EXERCISE AIM
Below are the records; return every line from the one that contains "Given: Select the" to the last, exactly, skipping the pictures.

RECORD SET
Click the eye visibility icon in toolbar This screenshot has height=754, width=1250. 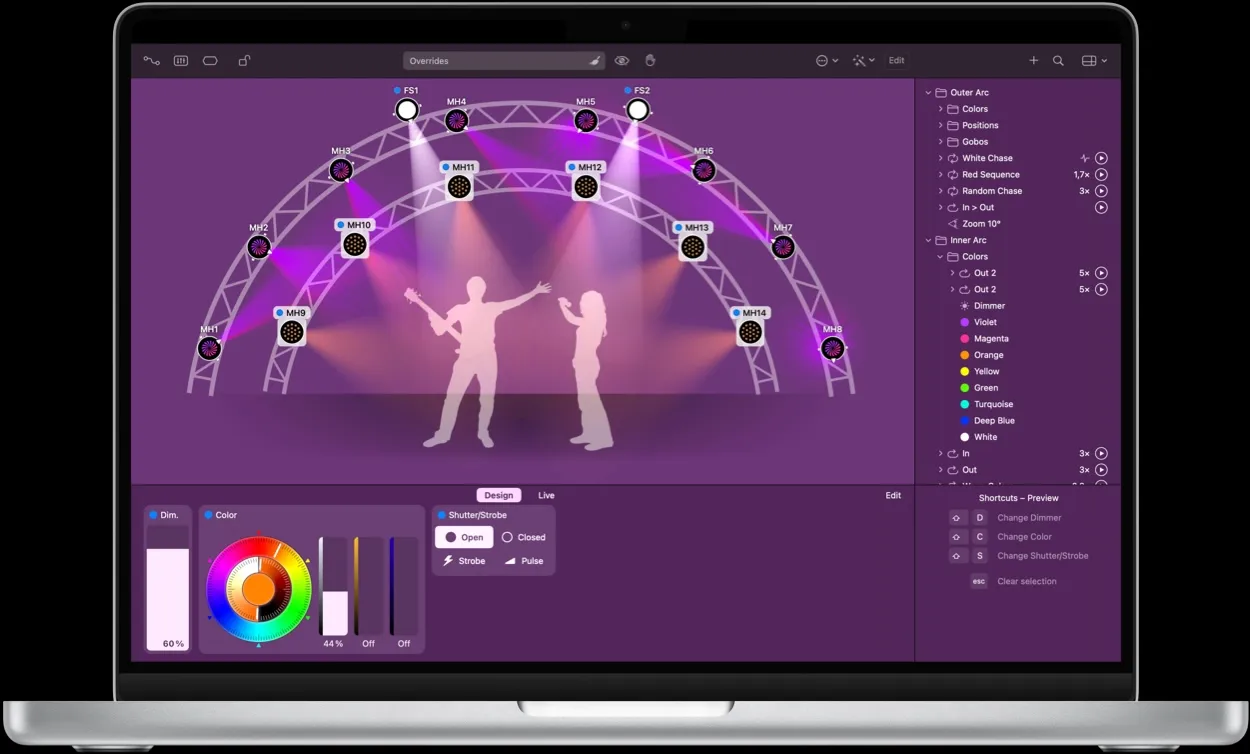pos(622,61)
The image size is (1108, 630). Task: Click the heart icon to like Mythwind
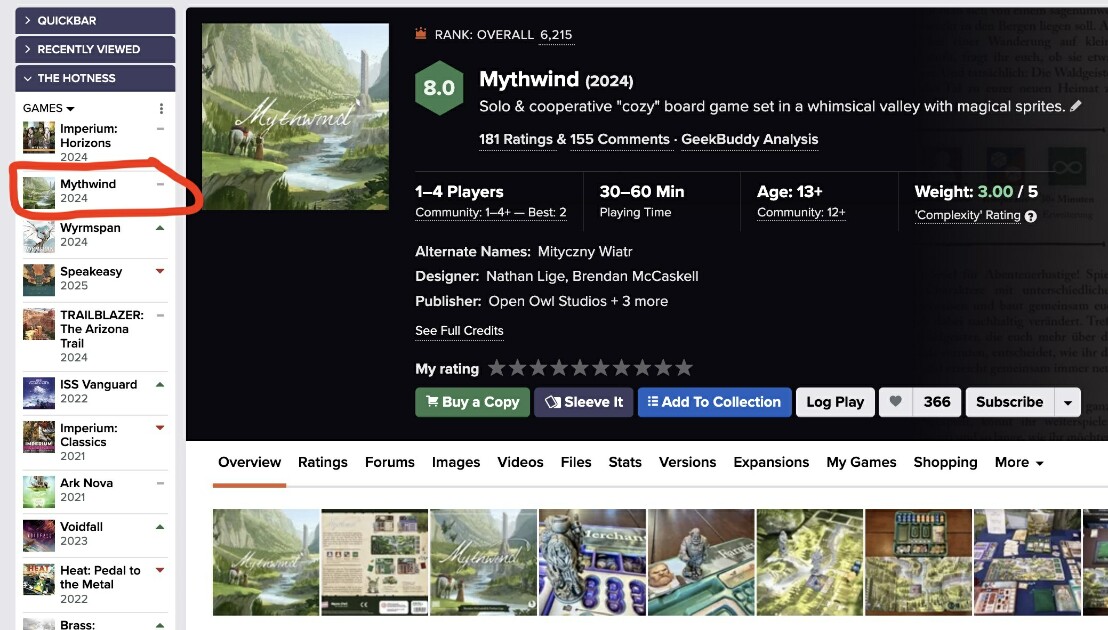(896, 402)
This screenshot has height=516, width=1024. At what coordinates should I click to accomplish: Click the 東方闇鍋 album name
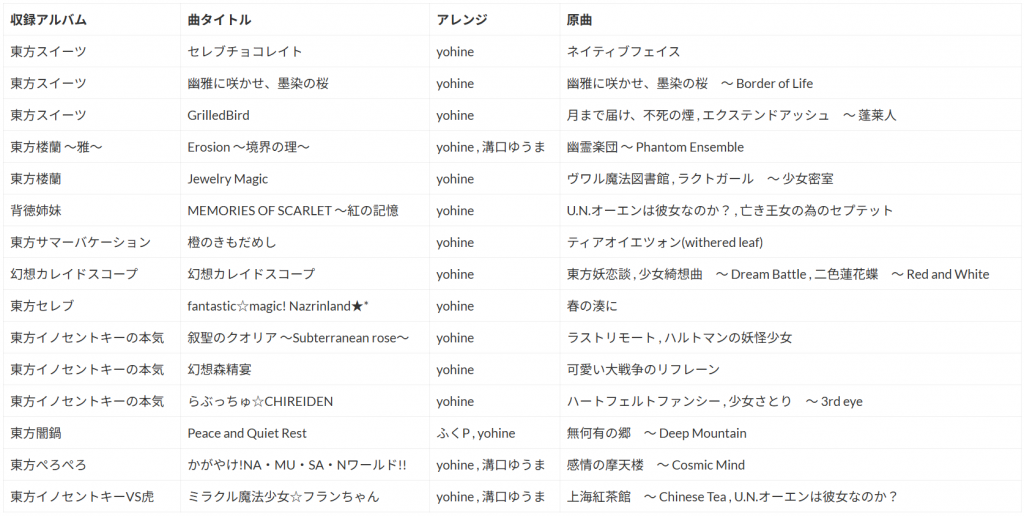(36, 434)
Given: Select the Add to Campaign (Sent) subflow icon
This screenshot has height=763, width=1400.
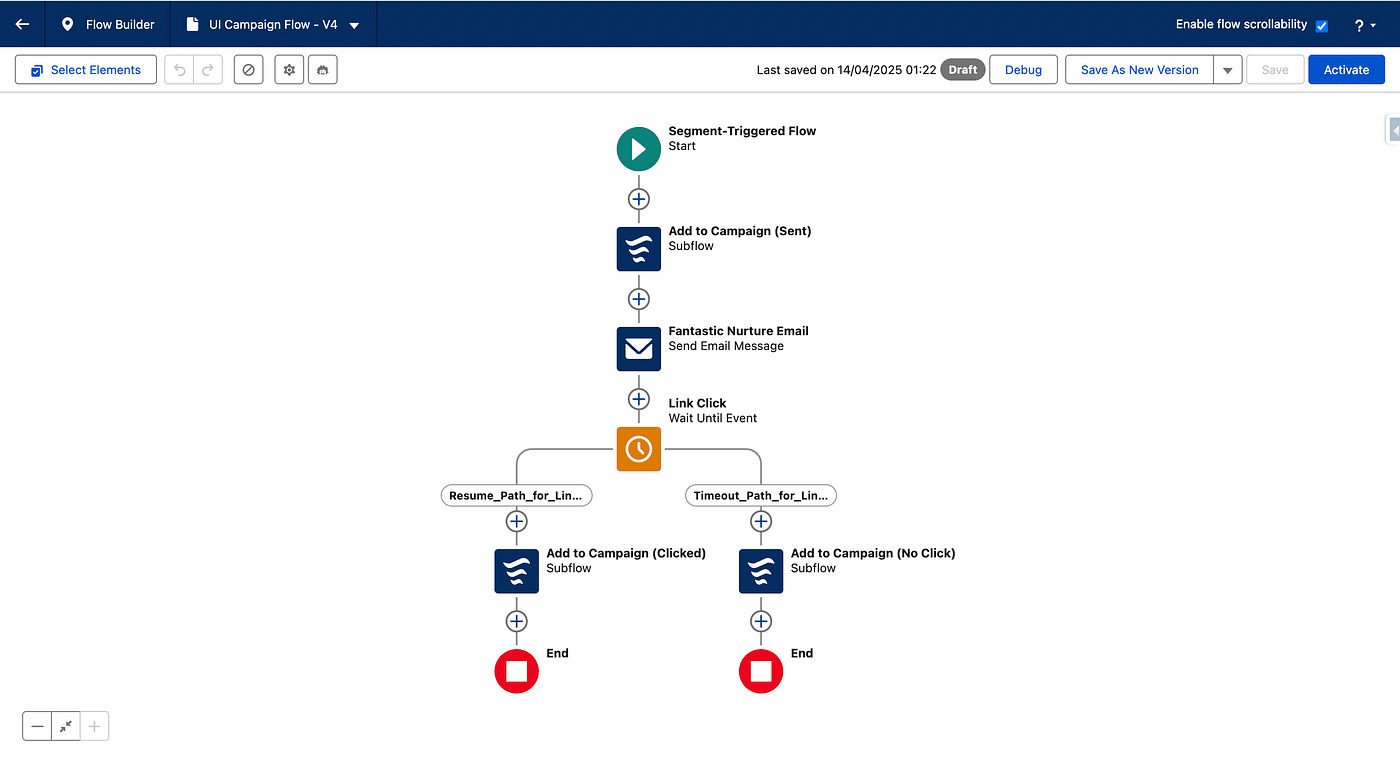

TASK OUTPUT
Given: Select the Add to Campaign (Sent) subflow icon
This screenshot has height=763, width=1400.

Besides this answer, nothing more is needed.